**Task description:** When the line containing "Anpassungsservice (37, 478)" appears in the data below, begin copying there and stop only after the line containing "For every named target in this 1577×2324".

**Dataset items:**
╭──

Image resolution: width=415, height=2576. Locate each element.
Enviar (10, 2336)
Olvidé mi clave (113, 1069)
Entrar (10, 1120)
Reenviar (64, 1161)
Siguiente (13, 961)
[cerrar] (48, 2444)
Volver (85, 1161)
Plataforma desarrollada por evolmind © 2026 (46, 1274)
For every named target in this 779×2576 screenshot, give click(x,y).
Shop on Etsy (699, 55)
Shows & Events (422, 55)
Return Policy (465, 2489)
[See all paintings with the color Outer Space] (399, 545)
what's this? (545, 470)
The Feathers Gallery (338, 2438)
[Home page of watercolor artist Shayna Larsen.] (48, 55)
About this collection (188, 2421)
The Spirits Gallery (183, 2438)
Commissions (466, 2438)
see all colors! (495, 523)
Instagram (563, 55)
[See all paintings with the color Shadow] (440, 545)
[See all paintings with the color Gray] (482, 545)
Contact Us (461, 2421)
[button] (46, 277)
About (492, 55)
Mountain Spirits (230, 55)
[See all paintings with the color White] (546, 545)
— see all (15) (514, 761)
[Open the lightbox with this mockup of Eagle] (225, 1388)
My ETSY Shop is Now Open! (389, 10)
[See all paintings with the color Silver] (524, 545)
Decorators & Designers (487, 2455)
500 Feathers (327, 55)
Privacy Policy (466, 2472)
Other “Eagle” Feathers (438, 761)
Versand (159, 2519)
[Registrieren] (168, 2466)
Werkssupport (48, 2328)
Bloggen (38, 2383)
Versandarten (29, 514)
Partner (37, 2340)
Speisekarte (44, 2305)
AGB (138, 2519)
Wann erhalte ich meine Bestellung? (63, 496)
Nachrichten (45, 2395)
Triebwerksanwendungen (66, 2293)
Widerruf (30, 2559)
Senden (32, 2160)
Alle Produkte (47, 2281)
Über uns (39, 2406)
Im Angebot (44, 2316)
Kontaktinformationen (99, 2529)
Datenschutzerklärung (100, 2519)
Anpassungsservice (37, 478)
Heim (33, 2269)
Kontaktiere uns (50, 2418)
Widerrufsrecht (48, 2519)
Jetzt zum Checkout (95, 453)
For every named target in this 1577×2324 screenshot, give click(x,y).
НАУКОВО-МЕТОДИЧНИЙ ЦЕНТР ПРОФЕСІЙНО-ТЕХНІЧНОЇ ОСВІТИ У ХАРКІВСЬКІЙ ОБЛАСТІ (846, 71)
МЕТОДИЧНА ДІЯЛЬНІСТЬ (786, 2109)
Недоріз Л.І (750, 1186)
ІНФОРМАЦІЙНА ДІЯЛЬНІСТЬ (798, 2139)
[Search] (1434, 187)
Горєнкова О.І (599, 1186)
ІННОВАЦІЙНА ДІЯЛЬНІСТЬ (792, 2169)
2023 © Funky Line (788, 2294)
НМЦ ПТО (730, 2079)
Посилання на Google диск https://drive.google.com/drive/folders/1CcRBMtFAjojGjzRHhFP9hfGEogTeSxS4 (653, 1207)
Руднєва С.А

╰──

**Solution:**
Anpassungsservice (37, 478)
Heim (33, 2269)
Kontaktiere uns (50, 2418)
Widerrufsrecht (48, 2519)
Jetzt zum Checkout (95, 453)
For every named target in this 1577×2324 screenshot, give click(x,y).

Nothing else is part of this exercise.